Hyperlactatemia is observed commonly in patients with severe inflammation syndrome or sepsis. Elevated plasma lactate concentrations may be caused by cytokine-mediated alterations in specific organ systems responsible for lactate homeostasis. The role of interleukin 1 (IL-1) in inducing hyperlactatemia and derangements in skeletal muscle and hepatic lactate metabolism was investigated by examining the consequences of infusing IL-1 continuously into normal rats.
Male Sprague-Dawley rats were anesthetized, and catheters were placed in the jugular vein. Rats were allowed to recover for 48 hours and were infused subsequently with either saline (control) or human recombinant IL-1alpha (20 microg/kg/d) for 6 days. On day 6, plasma, liver, and muscle samples were extracted and assayed for lactate and pyruvate dehydrogenase (PDH) activity.

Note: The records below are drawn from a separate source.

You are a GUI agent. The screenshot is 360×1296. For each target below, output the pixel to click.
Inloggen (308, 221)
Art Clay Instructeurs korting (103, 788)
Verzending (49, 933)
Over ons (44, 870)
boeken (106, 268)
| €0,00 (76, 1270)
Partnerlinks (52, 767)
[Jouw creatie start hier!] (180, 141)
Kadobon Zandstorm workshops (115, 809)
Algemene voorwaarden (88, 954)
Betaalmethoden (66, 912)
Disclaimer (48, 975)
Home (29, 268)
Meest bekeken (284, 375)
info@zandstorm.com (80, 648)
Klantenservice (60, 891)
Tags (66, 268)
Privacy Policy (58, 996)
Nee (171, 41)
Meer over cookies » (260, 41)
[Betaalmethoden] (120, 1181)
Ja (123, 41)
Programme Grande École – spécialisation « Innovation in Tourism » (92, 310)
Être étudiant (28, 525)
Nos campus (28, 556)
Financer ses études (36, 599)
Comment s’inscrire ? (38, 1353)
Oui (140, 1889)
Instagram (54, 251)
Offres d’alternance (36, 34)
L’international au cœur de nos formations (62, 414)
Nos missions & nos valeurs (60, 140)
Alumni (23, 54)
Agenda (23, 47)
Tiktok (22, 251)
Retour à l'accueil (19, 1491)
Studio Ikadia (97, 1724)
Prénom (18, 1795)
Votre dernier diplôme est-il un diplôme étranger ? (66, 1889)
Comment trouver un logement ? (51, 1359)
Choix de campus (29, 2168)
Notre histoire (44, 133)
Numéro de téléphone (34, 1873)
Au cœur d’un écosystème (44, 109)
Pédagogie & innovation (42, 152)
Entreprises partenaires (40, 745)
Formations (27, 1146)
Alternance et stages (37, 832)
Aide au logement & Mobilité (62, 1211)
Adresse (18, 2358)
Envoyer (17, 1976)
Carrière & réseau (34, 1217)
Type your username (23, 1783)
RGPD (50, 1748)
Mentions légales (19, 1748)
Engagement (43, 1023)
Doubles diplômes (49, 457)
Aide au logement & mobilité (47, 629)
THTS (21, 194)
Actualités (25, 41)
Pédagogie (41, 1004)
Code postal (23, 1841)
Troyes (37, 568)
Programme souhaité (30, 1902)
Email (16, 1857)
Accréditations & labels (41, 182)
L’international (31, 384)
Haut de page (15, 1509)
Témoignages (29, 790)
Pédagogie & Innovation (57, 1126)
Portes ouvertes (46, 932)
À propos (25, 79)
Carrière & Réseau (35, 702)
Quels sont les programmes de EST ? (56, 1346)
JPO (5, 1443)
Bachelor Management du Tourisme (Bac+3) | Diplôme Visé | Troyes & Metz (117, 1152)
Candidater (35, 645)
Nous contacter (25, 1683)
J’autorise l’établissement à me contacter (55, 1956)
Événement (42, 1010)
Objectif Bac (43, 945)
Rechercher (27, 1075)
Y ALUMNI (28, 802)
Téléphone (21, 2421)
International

Plasma glucose concentrations were not different in the two groups. IL-1 infusion resulted in a twofold (p < .05) increase in the plasma lactate concentration compared with controls. IL-1 infusion also resulted in an elevated lactate content in skeletal muscle (p < .05) but not in liver. The proportion of PDH in the active form (PDHa) was reduced significantly (p < .05) in the skeletal muscle of animals infused with IL-1 compared with controls. In contrast to muscle, hepatic PDHa did not differ between the two groups. Total PDH complex activity was not affected in either liver or skeletal muscle.
IL-1 infusion results in hyperlactatemia, increased skeletal muscle lactate, and a reduced PDHa in skeletal muscle. We conclude that IL-1 is a potential mediator of the derangements in lactate metabolism in skeletal muscle but not in liver.